> [Problem details] Reproduce the listing below verbatim, beginning with its first line and ending after the line that contains "(x=60, y=661)".
* * * *
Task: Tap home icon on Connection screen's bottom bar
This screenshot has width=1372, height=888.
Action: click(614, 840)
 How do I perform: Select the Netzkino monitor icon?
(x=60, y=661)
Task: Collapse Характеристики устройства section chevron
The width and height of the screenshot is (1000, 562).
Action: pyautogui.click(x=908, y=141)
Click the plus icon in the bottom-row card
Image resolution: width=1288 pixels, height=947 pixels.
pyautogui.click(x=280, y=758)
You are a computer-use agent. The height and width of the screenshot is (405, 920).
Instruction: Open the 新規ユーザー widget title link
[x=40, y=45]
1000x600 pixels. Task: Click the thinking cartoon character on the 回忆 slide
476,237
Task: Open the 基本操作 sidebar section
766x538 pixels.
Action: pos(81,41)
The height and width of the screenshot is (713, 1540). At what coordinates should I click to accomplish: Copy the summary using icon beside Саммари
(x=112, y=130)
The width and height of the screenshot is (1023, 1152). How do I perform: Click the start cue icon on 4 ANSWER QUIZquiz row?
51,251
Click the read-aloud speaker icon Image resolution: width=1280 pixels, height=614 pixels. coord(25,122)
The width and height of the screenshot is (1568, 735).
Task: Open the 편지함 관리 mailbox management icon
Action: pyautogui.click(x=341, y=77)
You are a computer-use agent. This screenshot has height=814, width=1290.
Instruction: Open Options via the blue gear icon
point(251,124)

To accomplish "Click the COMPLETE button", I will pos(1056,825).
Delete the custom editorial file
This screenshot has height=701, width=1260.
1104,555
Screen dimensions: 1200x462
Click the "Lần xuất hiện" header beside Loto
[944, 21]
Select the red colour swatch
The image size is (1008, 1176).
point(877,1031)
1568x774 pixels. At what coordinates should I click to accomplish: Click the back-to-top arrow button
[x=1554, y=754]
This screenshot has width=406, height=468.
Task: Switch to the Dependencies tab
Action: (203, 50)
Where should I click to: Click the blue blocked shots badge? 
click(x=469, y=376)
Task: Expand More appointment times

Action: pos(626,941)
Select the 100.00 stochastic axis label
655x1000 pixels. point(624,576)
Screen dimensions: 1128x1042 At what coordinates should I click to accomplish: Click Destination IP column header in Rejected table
* * * *
> [The solution]
Task: Tap home icon on Connection screen's bottom bar
This screenshot has width=1372, height=888.
Action: click(614, 840)
 How do I perform: Select the Netzkino monitor icon?
(x=60, y=661)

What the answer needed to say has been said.